Mira de frente, un ligero rictus desde la nariz hasta la boca empieza a marcársele. Finalmente, sus ojos. Lo indescriptible. Enormes, abiertos, perezosamente abiertos. Si te sumerges en ellos puedes ver o tratar de ver o de intuir lo que los ha hecho así, lo que les dio esa expresión, tan suya, tan firme y tan perdida. Como de presa fácil, pero sólo aparentemente fácil, sólo aparentemente. Es mi puta triste.
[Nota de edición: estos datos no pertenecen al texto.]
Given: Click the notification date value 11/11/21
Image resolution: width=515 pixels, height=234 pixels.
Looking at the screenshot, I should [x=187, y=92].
Eso me dicen sus ojos y su escote.
Es la mujer que me hipnotiza, la que miro y contemplo durante minutos casi todos los días.
Ha tenido una vida, ya lo creo que ha tenido una vida; primero de hadas y brujas de cuento, de gritos alborozados de niña, pero una niña que se escapaba sola de vez en cuando a un banco apartado desde donde mirar, sólo mirar.
Seguro que ha tenido una vida como la de todo el mundo, pero reciclada en su cabeza, pasada por el tamiz particular de sus luces y sus sombras.
Ha habido muchos hombres y los seguirá habiendo, lo dicen sus caderas firmes y su vientre plano y sus labios hinchados y carnosos de carmín rojo. Pero hubo uno, sí, hubo uno que le marcó los ojos y se los dejó fijos en un punto lejano de brasas ardiendo y lágrimas de bilis de donde ya no los puede rescatar. Después muchos otros, sólo carne o carne y algo de ternura, hubo palabras para ella, algún susurro de falsa entrega, hubo polvos rápidos y rapaces y noches de invierno donde brazos ajenos, que desaparecerían al amanecer, le quitaban el frío de momento, el frío del cuerpo y el de las pupilas.
Su grito, el grito, el gran grito de su vida lo lleva dentro, pero no lo suelta, no se desgarra, lo asume y lo guarda en ese trozo de su cerebro donde residen su inteligencia y su fatalidad.
Se mira, se gusta, se retoca, se perfila, mueve la melena y sale a la calle. Su vida sólo la reconoce ella; para los demás es esa medio puta, más sobada que un colchón de lana, pero aún muy aprovechable. Para mí es mi puta, mi puta que no cobra nada a cambio, mi puta que sale sola cada noche a cazar para no caer en la tentación de cazarse a sí misma.
Es mía y la tengo en mi cuarto. Alguien la creó y me la regaló; desde donde mires, siempre la ves, a ella, a mi puta triste.